If you don't have sendmail, the script will not work properly. (For example, Windows systems typically do not have sendmail installed.) To handle this case, the sampdb distribution contains a modified version of renewal_notify.pl that uses the Mail::Sendmail module that works without the sendmail program. If you install that module, you can use the modified version instead.

You could get fancier with this script?for example, by adding a column to the member table to record when the most recent renewal reminder was sent out and then having renewal_notify.pl update that column when it sends mail. Doing so would help you to not send out notices too frequently. As it is, we'll just assume you won't run this program more than once a month or so.

The two scripts are done now, so you can use them as follows. First, run need_renewal.pl to generate a list of memberships that have expired or will soon do so:

% ./need_renewal.pl > tmp 

Then take a look at tmp to see if it looks reasonable. If so, use it as input to renewal_notify.pl to send renewal messages:

% ./renewal_notify.pl tmp 

To notify individual members, you can specify them by ID number or email address. For example, the following command notifies member 18 and the member having the email address g.steve@pluto.com:

% ./renewal_notify.pl 18 g.steve@pluto.com 

Historical League Member Entry Editing

After we start sending out renewal notices, it's safe to assume that some of the people we notify will renew their memberships. When that happens, we'll need a way to update their entries with new expiration dates. In the next chapter, we'll develop a way to edit member records over the Web, but here we'll develop a command-line script (edit_member.pl) that enables you to update entries using a simple approach of prompting for new values for each part of an entry. It works like this:

  • If invoked with no argument on the command line, edit_member.pl assumes you want to enter a new member, prompts for the initial information to be placed in the member's entry, and creates a new entry.

  • If invoked with a membership ID number on the command line, edit_member.pl looks up the existing contents of the entry, and then prompts for updates to each column.

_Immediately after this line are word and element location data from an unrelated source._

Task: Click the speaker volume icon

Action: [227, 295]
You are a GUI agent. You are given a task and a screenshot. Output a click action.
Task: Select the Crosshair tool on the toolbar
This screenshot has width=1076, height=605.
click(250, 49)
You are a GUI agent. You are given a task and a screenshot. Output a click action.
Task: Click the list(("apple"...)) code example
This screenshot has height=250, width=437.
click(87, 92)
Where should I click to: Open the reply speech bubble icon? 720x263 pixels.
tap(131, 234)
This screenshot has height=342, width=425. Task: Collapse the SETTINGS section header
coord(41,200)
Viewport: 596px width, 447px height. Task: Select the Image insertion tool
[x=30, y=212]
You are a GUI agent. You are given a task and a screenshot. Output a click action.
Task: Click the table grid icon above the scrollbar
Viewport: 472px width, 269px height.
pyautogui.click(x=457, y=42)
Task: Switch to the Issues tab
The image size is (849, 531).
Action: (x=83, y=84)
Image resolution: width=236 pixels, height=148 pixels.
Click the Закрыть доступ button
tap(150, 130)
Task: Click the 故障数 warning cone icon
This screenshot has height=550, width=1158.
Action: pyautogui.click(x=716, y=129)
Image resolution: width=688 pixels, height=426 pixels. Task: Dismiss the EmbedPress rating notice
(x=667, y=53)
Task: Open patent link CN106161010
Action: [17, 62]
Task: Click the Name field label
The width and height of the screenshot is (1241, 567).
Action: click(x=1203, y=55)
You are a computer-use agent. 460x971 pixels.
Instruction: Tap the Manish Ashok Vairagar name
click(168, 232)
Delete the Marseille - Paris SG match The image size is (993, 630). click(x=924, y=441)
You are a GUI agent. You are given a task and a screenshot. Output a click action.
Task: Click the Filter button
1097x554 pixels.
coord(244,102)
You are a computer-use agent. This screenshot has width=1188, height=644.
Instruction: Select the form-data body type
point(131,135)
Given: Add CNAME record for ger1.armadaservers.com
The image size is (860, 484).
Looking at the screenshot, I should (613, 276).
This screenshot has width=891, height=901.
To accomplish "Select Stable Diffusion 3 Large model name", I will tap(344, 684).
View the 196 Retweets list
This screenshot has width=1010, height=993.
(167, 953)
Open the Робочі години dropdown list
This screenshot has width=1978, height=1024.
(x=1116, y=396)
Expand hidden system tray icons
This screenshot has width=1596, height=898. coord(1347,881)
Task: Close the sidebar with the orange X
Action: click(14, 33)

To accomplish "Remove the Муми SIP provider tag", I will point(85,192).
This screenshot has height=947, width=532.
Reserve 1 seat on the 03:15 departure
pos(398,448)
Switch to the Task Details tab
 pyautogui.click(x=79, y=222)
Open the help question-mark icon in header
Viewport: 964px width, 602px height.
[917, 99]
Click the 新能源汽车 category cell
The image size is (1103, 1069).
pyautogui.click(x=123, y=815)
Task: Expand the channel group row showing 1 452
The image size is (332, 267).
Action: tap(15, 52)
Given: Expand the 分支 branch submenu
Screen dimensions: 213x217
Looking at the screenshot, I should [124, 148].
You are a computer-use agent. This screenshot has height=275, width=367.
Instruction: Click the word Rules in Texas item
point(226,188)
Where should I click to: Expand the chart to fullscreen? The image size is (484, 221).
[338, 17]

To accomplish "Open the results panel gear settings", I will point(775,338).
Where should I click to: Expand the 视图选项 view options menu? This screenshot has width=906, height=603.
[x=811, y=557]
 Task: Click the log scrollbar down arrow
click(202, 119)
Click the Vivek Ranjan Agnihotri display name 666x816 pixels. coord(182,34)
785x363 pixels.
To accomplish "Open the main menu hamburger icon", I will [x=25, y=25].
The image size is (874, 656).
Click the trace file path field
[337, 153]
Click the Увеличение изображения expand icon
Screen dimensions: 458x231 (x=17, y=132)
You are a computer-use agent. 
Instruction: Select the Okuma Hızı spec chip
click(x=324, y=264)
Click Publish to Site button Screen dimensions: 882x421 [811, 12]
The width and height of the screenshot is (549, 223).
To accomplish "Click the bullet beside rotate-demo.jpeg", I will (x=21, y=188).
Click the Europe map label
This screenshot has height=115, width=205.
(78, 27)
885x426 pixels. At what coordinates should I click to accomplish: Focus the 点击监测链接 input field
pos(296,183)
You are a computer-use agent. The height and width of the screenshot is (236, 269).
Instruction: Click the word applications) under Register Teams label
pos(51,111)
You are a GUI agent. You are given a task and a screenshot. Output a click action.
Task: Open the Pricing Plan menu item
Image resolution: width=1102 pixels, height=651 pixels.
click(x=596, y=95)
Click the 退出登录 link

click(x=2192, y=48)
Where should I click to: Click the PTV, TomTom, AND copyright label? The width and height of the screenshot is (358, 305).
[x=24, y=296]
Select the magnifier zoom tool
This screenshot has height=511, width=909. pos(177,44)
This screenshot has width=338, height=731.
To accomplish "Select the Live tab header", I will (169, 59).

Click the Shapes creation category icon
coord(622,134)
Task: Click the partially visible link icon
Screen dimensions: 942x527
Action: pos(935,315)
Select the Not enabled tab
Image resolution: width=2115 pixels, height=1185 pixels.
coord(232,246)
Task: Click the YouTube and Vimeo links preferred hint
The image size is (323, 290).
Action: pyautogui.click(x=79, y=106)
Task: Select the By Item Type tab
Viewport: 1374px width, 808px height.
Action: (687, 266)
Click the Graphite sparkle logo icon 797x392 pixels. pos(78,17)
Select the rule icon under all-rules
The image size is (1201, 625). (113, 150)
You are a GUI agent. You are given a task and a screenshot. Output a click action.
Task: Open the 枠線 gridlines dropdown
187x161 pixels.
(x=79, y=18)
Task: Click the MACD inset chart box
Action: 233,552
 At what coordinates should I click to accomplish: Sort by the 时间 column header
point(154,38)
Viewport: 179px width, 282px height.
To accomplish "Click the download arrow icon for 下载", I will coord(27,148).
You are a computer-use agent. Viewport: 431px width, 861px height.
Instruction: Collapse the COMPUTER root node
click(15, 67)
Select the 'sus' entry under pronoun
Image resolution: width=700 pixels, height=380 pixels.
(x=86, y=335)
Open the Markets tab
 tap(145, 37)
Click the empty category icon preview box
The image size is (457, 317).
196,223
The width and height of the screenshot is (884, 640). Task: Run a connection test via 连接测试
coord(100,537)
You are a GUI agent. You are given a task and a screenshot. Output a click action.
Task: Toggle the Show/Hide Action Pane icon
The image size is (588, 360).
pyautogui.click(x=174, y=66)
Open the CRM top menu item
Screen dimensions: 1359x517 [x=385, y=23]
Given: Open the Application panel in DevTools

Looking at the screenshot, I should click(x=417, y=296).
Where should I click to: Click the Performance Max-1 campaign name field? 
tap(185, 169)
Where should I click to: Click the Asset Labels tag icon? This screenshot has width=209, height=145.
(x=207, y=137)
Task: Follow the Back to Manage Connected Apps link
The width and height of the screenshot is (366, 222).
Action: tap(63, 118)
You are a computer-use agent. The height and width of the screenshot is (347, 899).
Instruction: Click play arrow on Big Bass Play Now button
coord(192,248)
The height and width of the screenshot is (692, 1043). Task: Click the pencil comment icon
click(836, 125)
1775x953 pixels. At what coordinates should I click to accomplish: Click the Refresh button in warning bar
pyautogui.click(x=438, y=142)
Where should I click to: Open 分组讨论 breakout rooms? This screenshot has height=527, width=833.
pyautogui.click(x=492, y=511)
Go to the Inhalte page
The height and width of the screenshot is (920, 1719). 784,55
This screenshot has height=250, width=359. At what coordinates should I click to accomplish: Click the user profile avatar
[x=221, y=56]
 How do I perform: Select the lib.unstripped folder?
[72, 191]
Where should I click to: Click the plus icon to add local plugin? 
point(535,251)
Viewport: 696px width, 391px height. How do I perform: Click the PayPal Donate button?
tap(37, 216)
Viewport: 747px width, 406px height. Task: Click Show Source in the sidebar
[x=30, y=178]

If you enter a value for a column, it replaces the current value. If you press Enter, the column is not changed. If you enter the word none, it clears the column's current value. (If you don't know a member's ID number, you can run show_member.pl last_name to see which entries match the given last name and from that determine the proper ID.)

It's probably overkill to allow an entire entry to be edited this way if all you want to do is update a member's expiration date. On the other hand, a script like this also provides a simple general-purpose way to update any part of an entry without knowing any SQL. (One special case is that edit_member.pl won't allow you to change the member_id field because that's automatically assigned when an entry is created and shouldn't change thereafter.)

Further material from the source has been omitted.